> [EXERCISE AIM]:
Transcribe exactly the entries from the "Joldashir Galpo (108, 1825)" line to the end, both included, minus pictures.

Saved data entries
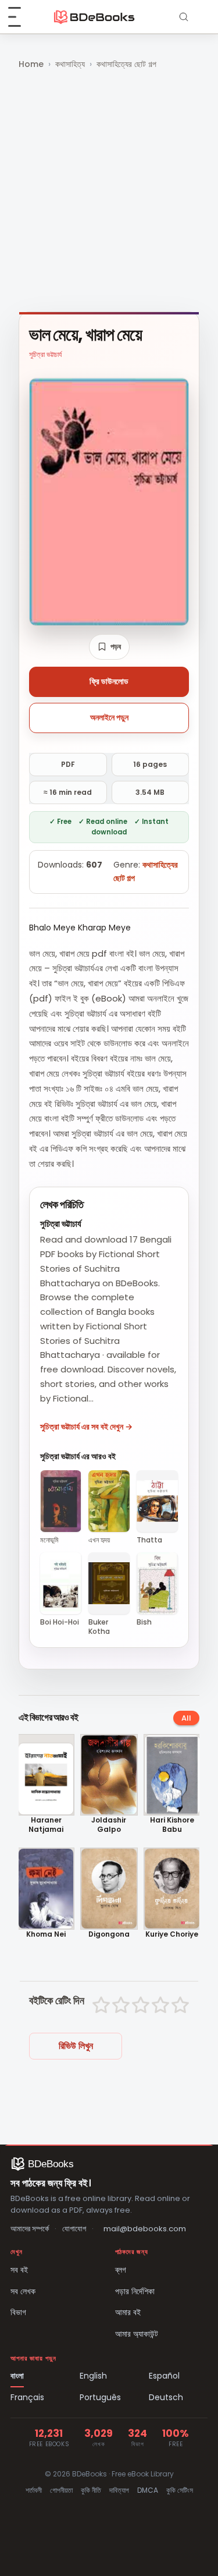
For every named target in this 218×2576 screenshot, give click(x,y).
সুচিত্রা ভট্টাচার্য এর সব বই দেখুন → (86, 1426)
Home (31, 64)
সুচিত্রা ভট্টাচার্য (45, 354)
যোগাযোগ (74, 2228)
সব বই (19, 2270)
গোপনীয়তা (61, 2490)
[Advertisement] (109, 192)
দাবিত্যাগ (119, 2490)
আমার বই (128, 2312)
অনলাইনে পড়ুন (109, 717)
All (186, 1718)
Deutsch (166, 2397)
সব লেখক (22, 2291)
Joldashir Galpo (108, 1825)
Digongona (109, 1934)
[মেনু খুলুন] (21, 17)
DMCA (147, 2490)
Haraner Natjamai (45, 1825)
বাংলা (17, 2376)
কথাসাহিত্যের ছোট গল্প (126, 64)
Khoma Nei (46, 1934)
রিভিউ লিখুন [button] (76, 2046)
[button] (109, 647)
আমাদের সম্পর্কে (29, 2228)
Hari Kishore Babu (172, 1825)
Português (100, 2397)
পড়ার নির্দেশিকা (135, 2291)
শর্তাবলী (34, 2490)
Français (27, 2397)
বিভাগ (18, 2312)
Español (164, 2376)
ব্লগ (120, 2270)
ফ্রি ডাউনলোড (109, 681)
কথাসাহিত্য (70, 64)
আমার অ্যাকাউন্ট (136, 2334)
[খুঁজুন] (183, 17)
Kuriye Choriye (171, 1934)
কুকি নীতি (91, 2490)
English (93, 2376)
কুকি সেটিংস (179, 2490)
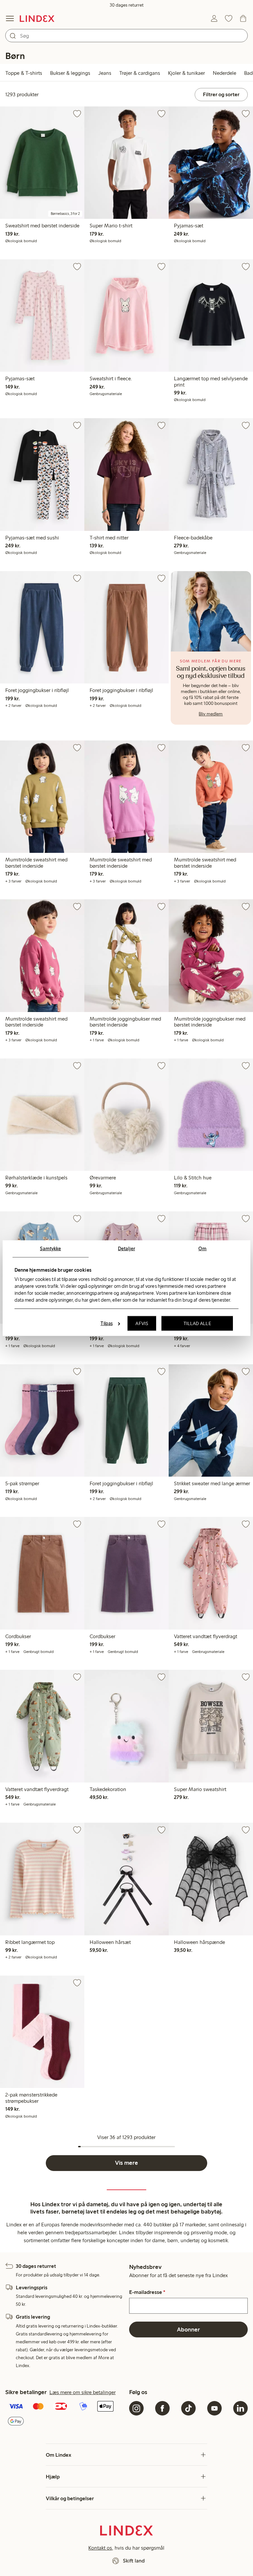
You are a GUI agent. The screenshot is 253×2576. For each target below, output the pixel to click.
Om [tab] (202, 1248)
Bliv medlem (211, 714)
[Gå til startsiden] (37, 18)
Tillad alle (197, 1323)
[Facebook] (162, 2408)
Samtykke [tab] (50, 1248)
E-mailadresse (147, 2292)
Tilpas (106, 1323)
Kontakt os (100, 2548)
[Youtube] (214, 2408)
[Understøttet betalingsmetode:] (64, 2414)
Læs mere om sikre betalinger (82, 2392)
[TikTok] (188, 2408)
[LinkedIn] (240, 2408)
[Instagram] (136, 2408)
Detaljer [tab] (126, 1248)
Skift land (134, 2561)
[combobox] (126, 35)
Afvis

> [TASK RESULT]:
Joldashir Galpo (108, 1825)
Digongona (109, 1934)
[মেনু খুলুন] (21, 17)
DMCA (147, 2490)
Haraner Natjamai (45, 1825)
বাংলা (17, 2376)
কথাসাহিত্যের ছোট গল্প (126, 64)
Khoma Nei (46, 1934)
রিভিউ লিখুন [button] (76, 2046)
[button] (109, 647)
আমাদের সম্পর্কে (29, 2228)
Hari Kishore Babu (172, 1825)
Português (100, 2397)
পড়ার নির্দেশিকা (135, 2291)
শর্তাবলী (34, 2490)
Français (27, 2397)
বিভাগ (18, 2312)
Español (164, 2376)
ব্লগ (120, 2270)
ফ্রি ডাউনলোড (109, 681)
কথাসাহিত্য (70, 64)
আমার অ্যাকাউন্ট (136, 2334)
[খুঁজুন] (183, 17)
Kuriye Choriye (171, 1934)
কুকি নীতি (91, 2490)
English (93, 2376)
কুকি সেটিংস (179, 2490)
You are a GUI agent. The screenshot is 253×2576. For each target below, output the pixel to click.
Om [tab] (202, 1248)
Bliv medlem (211, 714)
[Gå til startsiden] (37, 18)
Tillad alle (197, 1323)
[Facebook] (162, 2408)
Samtykke [tab] (50, 1248)
E-mailadresse (147, 2292)
Tilpas (106, 1323)
Kontakt os (100, 2548)
[Youtube] (214, 2408)
[Understøttet betalingsmetode:] (64, 2414)
Læs mere om sikre betalinger (82, 2392)
[TikTok] (188, 2408)
[LinkedIn] (240, 2408)
[Instagram] (136, 2408)
Detaljer [tab] (126, 1248)
Skift land (134, 2561)
[combobox] (126, 35)
Afvis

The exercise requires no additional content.